Итак, Кант утверждает, что «природные задатки человека направлены на применение его разума» [4, c. 14]. А «разум с высоты морально-законодательной власти вменяет в непосредственный долг мирное состояние», когда «безрассудной свободе» должна быть противопоставлена «свобода разумная» [5, c. 21]. Достижение «разумной свободы» предполагает «подчинение законному, самими же людьми организованному принуждению» [5, c. 21]. Таким образом, стихийное (не по убеждениям морали), самоорганизующееся движение к мирному состоянию соединяется с движением разума, то есть с самосознанием человека как «конечного разумного существа». Именно отсюда возникает осознание необходимости самоограничения и самопринуждения. Два типа свободы (безрассудная и разумная), которые мы находим у Канта, выступают как исторические этапы эволюции не только природы человека, но и мирового порядка. Ограничение свободы оправдывается эволюцией и сохранением самой свободы. Таким образом, возникает диалектика терпимости и нетерпимости, ведь ограничение нетерпимости связано с ограничением толерантности к нетерпимым. Вопрос о терпимости к нетерпимым Ролз, например, рассматривает, непосредственно связывая его «с вопросом стабильности вполне упорядоченного общества» и с «сохранением самой равной свободы» [9, c. 197].

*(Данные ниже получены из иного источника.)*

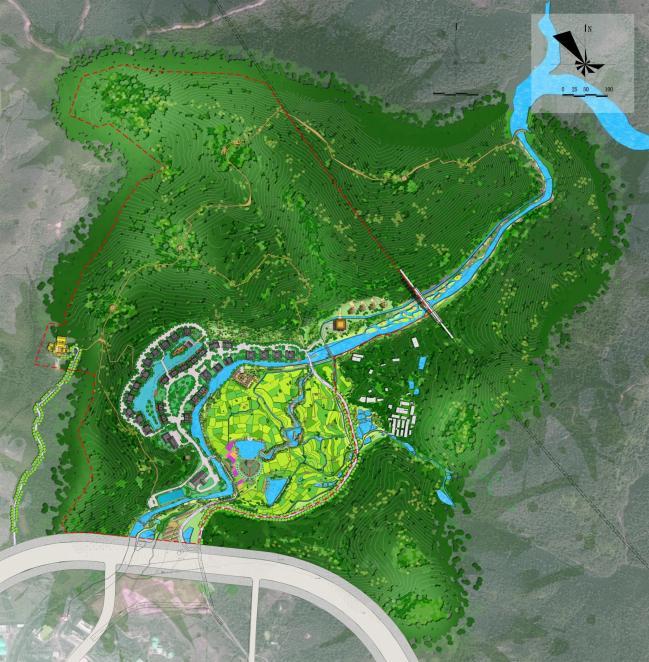Click the scale bar under the compass
This screenshot has width=649, height=662.
point(585,95)
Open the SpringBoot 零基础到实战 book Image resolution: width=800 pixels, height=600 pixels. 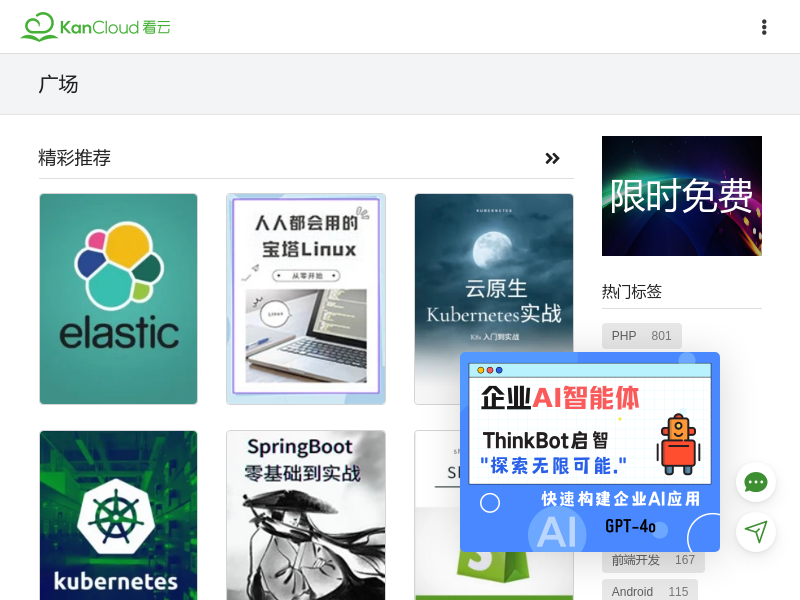tap(306, 515)
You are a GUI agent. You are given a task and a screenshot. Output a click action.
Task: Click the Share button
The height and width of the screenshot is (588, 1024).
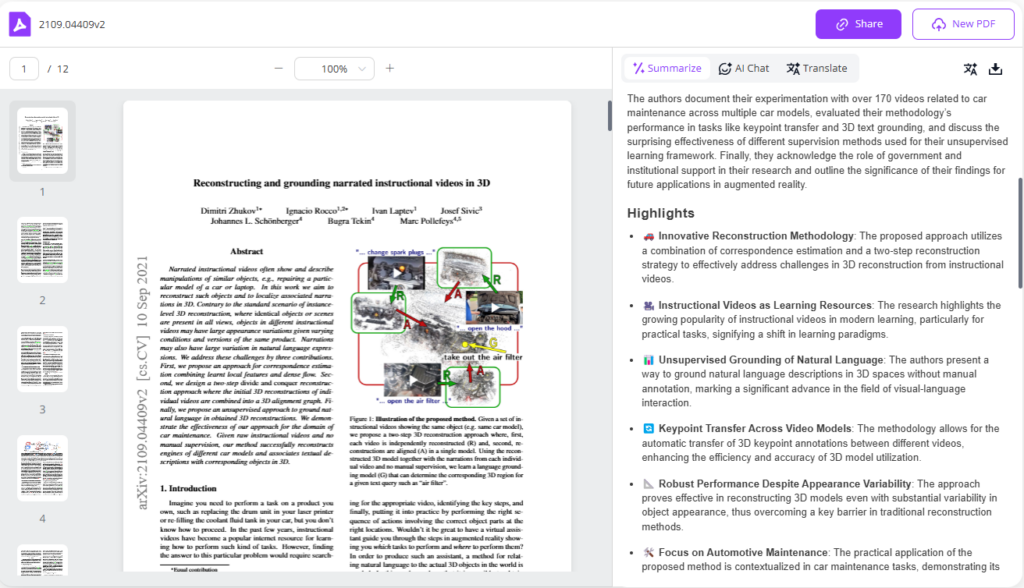pyautogui.click(x=858, y=24)
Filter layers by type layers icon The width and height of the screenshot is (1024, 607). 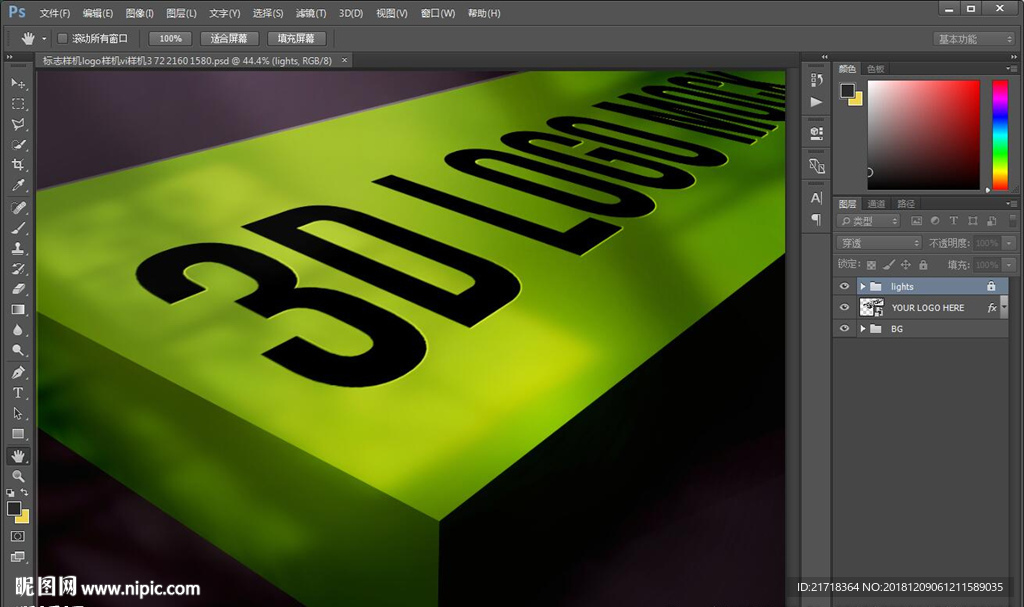953,221
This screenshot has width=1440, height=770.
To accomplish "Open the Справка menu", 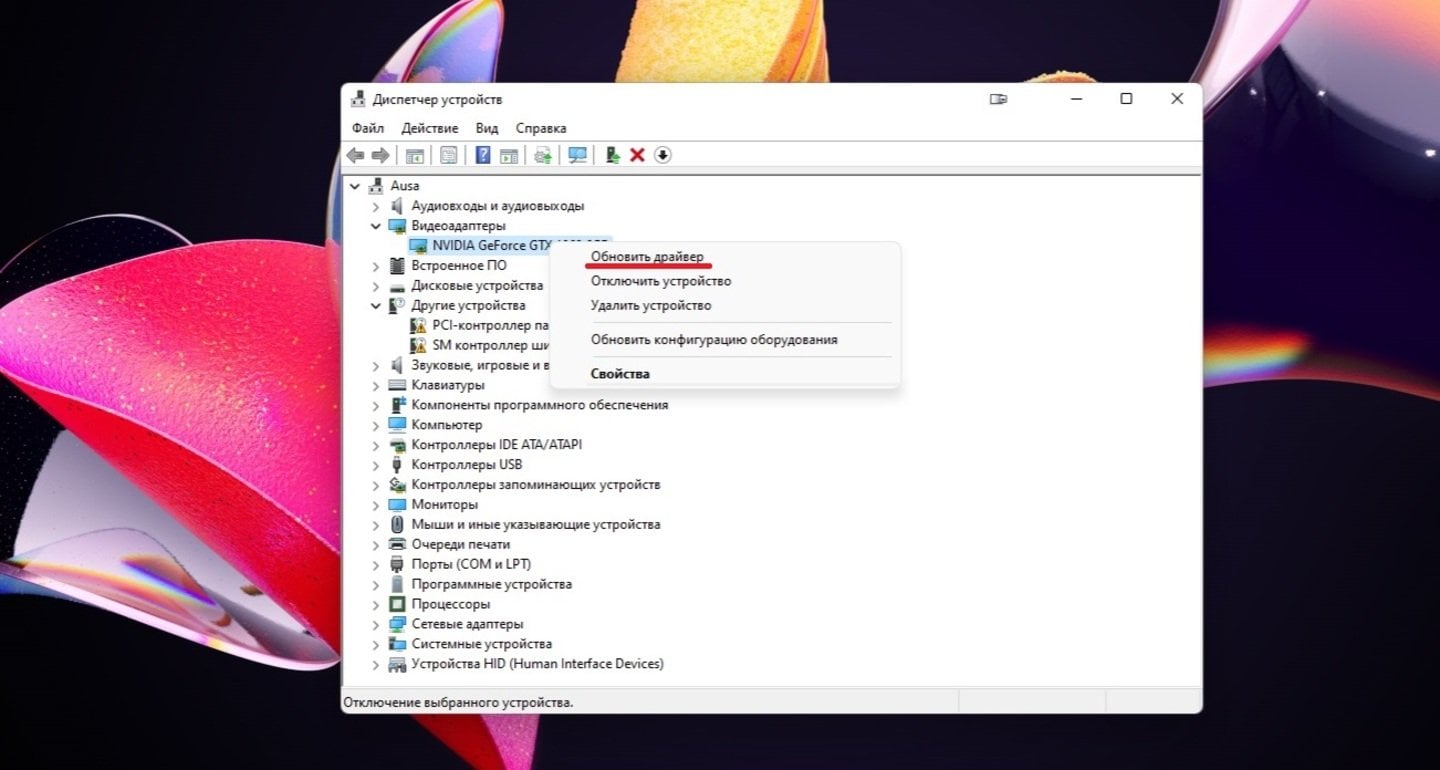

Веление разума отражено в категорическом императиве (нравственном законе), одна из формул которого гласит: «Поступай так, чтобы ты всегда относился к человечеству и в своем лице, и в лице всякого другого так же, как к цели, и никогда, как к средству». Если проанализировать его содержание, то в нем можно эксплицировать принцип толерантности. Здесь отношения с «Другим» рассматриваются на макроуровне, на уровне человечества. Горизонт человечества выступает как общезначимое основание и «Я», и «Другого», как место их встречи, как то коммуникативное пространство, благодаря которому воспроизводится человек. Само человечество фактически представлено в двух лицах — «Я» и «Другой» и конституируется отношениями между ними, которые, в свою очередь, основываются на принципах толерантности, то есть на принципах допущения «Другого» и уважения его достоинства. Отношение же к «Другому» как к средству низводит его до уровня вещи, когда пропадает всякий смысл разговора об уважении и достоинстве. Интересно, что по Канту не только к «Другому», но и к самому себе нельзя относиться как к средству, так как в своем лице ты общаешься с человечеством. Самоуважение выступает основанием гармоничного отношения с «Другим». При этом Кант не проблематизирует «Другого» через категории свой-чужой, мы-они, друг-враг, полноценный-непол­но­цен­ный и т. п. Кантовская толерантность в данном случае выступает как беспристрастность, которую современный деонтологический либерализм в лице Джона Ролза положил в основание договорной теории справедливости. Ролз отмечает, что именно из кантианской интерпретации концепции справедливости, основанной на кантовском понятии автономии, следует принцип равной свободы [ 9, с. 223].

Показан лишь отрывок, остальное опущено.